Podobne procesy zachodzą w świecie islamu. Fundamentalizm muzułmański również zasłania się „obrazą uczuć religijnych”. Tyle tylko, że łatwiej jest potępić fundamentalizm muzułmański, bo jest niejako na zewnątrz nas. Znacznie trudniej dostrzec i potępić fundamentalizm katolicki, który, chcąc nie chcąc, przyswoiła zdecydowana większość Polek i Polaków, choćby ze względów historycznych.

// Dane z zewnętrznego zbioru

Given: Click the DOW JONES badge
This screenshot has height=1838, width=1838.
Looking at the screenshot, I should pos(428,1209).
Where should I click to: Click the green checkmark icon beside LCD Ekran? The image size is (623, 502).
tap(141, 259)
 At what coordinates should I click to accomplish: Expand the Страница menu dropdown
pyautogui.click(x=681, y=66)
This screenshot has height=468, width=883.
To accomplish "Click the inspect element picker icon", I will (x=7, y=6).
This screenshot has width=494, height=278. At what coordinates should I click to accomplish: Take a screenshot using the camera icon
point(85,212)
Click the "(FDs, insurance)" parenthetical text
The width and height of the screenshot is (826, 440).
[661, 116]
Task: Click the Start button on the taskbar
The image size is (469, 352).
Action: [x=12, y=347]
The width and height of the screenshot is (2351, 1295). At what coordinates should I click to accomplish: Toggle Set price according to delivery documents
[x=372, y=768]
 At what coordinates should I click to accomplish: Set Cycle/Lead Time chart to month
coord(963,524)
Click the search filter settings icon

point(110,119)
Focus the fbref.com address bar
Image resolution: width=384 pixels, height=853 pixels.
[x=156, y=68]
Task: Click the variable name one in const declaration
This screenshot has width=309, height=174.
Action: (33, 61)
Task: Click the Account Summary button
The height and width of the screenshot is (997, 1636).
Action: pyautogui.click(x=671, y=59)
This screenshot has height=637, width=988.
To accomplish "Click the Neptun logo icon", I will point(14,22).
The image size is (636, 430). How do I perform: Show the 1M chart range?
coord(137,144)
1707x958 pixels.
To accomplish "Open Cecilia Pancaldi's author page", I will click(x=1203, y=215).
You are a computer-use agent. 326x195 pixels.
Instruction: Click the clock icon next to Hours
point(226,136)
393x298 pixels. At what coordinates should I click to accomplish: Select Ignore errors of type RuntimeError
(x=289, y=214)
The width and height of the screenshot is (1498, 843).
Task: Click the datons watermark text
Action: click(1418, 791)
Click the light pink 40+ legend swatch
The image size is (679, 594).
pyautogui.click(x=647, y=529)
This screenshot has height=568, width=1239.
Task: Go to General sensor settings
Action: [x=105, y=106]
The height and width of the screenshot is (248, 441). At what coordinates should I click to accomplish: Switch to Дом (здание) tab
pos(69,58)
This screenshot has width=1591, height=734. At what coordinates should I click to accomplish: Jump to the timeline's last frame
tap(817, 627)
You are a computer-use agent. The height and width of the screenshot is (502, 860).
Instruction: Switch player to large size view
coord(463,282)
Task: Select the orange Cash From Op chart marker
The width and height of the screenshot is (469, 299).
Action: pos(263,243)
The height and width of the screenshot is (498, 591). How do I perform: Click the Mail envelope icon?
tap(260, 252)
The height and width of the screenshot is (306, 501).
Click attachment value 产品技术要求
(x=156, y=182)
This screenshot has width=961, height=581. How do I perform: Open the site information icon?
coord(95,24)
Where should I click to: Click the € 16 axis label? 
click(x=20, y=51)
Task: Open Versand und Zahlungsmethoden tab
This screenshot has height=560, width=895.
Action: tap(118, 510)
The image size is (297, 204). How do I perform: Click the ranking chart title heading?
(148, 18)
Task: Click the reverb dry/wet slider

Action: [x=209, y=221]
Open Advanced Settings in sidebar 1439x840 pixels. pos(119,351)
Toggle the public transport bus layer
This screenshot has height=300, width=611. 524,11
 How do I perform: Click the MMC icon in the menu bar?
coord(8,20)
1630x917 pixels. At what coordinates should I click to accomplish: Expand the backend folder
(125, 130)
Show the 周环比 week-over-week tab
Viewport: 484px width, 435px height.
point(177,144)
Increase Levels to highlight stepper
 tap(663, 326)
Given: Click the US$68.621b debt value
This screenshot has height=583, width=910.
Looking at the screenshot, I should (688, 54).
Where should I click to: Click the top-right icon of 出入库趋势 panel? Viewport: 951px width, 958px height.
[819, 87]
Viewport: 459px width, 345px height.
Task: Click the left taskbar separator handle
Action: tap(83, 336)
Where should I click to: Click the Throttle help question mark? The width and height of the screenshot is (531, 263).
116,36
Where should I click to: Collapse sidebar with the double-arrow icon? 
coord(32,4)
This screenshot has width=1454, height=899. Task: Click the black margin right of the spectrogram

Obecny fundamentalizm katolicki narodził się na przełomie wieków. Na początku były to małe grupy ludzi skupionych w różnego rodzaju parafialnych organizacjach, takich jak Akcja Katolicka czy Koło Radia Maryja. Nigdy nie zapomnę całonocnej adoracji w kościele trzeciego upadku w Kalwarii Zebrzydowskiej (był rok 2002), na której to przez dwie i pół godziny w modlitwach lała się nienawiść do zdrajców ojczyzny i przeciwników kościoła. Byli tam członkowie lokalnego kółka Radia Maryja. Nikt ich wtedy nie traktował poważnie. Nawet bracia z klasztoru patrzyli na nich jak na szaleńców. Oni tymczasem rośli w siłę. To właśnie dzięki takim ludziom do Torunia zaczęły płynąć strumieniem pieniądze od emerytów, bo przecież kościół i ojczyzna były w potrzebie, a katolicki głos miał docierać pod strzechy. To ich mrówcza praca i doskonalenie się w przekazie propagandowych treści zapewniły im przewagę, tworząc obecną linię podziału. Wierząc w bliżej nieokreślony spisek przeciw polskości, najpierw podzielili rodziny, później lokalne wspólnoty, później organizacje, stowarzyszenia, instytucje państwowe, strażaków, policjantów, wojsko, szkoły i uniwersytety, przedsiębiorców, artystów. Stworzyli własne media, hejtowali w necie i powołali do życia stowarzyszenie prawnicze Ordo Iuris. Nieufni, kłótliwi, wszędzie węszący spisek przeciw specyficznie rozumianej polskości.
Dziś podejrzewają, że protestujące kobiety w małych miejscowościach są kierowane przez wrogie siły. Nawet do głowy im nie przychodzi, że te osoby mają własne zdanie. Artyści i znane postaci życia publicznego nawet nie starają się zabierać głosu w tym sporze, bo ceną jest dorobek ich życia, który może zostać dosłownie przeorany przez mściwych obrońców Boga i tradycyjnych wartości. Kontraktowi pracownicy firm mają zakaz publicznego wyrażania swojej opinii w społecznie ważnych sprawach.
Jedyny możliwy dziś wybór przebiega na linii: jesteś z nami albo przeciwko nam. Nie możesz być pomiędzy, bo pomiędzy nie istnieje. Nie możesz trochę się zgadzać i trochę się nie zgadzać. Jest tylko „TAK na wszystko” lub „NIE na wszystko”. Posłuszeństwo na linii prezes/prymas, członkowie partii/episkopatu i zwolennicy/wierni zobowiązuje.
Każdy ma głos i każdy ma obowiązek go użyć. Jesteśmy w takim dziejowym momencie, że nie możemy milczeć, nie możemy nie zabierać głosu. Jeżeli teraz nie przemówimy, przyszłe pokolenia nam tego nie wybaczą.
Wracam do pytania, czy można szanować tych, którzy zniszczyli polskie społeczeństwo i zamykają usta Polkom i Polakom pragnącym być gdzieś pomiędzy, po prostu stanowić o sobie i dokonywać wolnych wyborów?
Felieton jest wyrazem opinii autora. Nie prezentuje stanowiska ZR Małopolskie KOD.